Becoming a Market Dominator
The authors of the Moss Adams study introduced the concept of Market Dominators among independent financial firms a few years ago. By their definition, a Market Dominator generates more than $5 million of annual revenue, and is growing faster in profit and assets than all other firms. Clearly, large firms have more opportunities to do business because of the sheer volume of contacts with centers of influence and client referrals.
While becoming large may not be the goal for many independent advisors, it seems a natural stage in the evolution of ensemble firms who want more succession options and greater leverage. Such firms tend to have a clear career path for associates--including the opportunity for partner admission. Of course, these firms are coveted by every buyer, custodian, broker-dealer, and product provider, which enhances their equity value. The Market Dominator's greater leverage in their professional relationships ultimately benefits their clients.
One of the more interesting developments for Market Dominators is their desire to open offices in multiple locations. According to the study, most such practices are registered investment advisors not affiliated with a broker/dealer. They've created their own support structure and do not need to outsource this solution. Instead of paying an override, they can purchase the required services at a negotiated price. But in many respects, their emergence parallels the evolution of independent broker/dealers in the 1970s.
At that time, many financial professionals left wire houses and regional firms to take advantage of the independent contractor model. They created some significant enterprises like LPL and Raymond James, and multi-broker-dealer enterprises like ING and AIG. Now it seems that those with an eye on scale and size are creating super-RIAs with multiple locations and operating leverage that could one day equal the breadth and depth of independent broker/dealers in terms of support of independent advisors. Perhaps more than any trend, this will accelerate the metamorphosis of independent broker-dealers into broad financial service firms that serve both the sell side and the buy side of the business.

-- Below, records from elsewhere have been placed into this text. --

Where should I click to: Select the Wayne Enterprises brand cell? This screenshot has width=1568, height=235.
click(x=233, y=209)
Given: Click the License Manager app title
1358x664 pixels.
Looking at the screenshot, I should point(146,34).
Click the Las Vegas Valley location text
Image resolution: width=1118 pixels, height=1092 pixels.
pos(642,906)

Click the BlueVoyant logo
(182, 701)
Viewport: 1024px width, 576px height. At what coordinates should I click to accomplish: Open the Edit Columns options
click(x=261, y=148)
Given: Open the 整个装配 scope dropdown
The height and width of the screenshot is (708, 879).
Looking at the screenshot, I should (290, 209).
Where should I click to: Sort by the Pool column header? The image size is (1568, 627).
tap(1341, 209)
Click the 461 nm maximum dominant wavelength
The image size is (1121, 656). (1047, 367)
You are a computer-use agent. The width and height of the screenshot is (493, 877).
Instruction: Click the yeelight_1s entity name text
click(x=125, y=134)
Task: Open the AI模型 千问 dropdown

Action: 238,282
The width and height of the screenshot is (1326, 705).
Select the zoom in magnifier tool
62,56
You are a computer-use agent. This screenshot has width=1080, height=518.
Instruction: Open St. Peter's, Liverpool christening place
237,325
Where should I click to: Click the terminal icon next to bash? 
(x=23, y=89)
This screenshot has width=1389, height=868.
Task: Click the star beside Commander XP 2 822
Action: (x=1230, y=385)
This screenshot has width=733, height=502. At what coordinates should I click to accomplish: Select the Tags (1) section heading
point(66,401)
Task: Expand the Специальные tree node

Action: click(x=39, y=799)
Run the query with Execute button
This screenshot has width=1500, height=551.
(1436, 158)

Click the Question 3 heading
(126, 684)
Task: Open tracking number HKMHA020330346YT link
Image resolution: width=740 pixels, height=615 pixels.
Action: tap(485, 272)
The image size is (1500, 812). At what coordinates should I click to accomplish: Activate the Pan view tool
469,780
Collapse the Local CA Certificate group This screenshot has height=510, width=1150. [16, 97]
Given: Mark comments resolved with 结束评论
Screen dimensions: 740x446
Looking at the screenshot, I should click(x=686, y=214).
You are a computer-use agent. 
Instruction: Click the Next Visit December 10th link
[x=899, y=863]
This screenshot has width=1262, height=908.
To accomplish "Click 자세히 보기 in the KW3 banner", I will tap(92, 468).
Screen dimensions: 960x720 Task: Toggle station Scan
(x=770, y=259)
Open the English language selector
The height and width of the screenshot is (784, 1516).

Regardless, Market Dominators represent the next stage in the evolution of independent advisory practices, a stage that may have never been predicted and seems to have snuck up on the industry. Firms like Harris/SBSB, Regent Atlantic, Brightworth, and others with well over $1 billion in assets have outside investors favorably viewing the business--in spite of what has happened on Wall Street. In fact, according to the Moss Adams Real Deals 2008 Definitive Information on Mergers and Acquisitions for Advisors study that Pershing Advisor Solutions commissioned early this year, 35% of all advisory firms with over a billion in AUM are now owned by a parent. This is another step closer to ensuring business continuity for the largest of the independents.
The end of the financial services world as we knew it may have occurred, but what is replacing it might make the angels rejoice--and clients sigh "what a relief."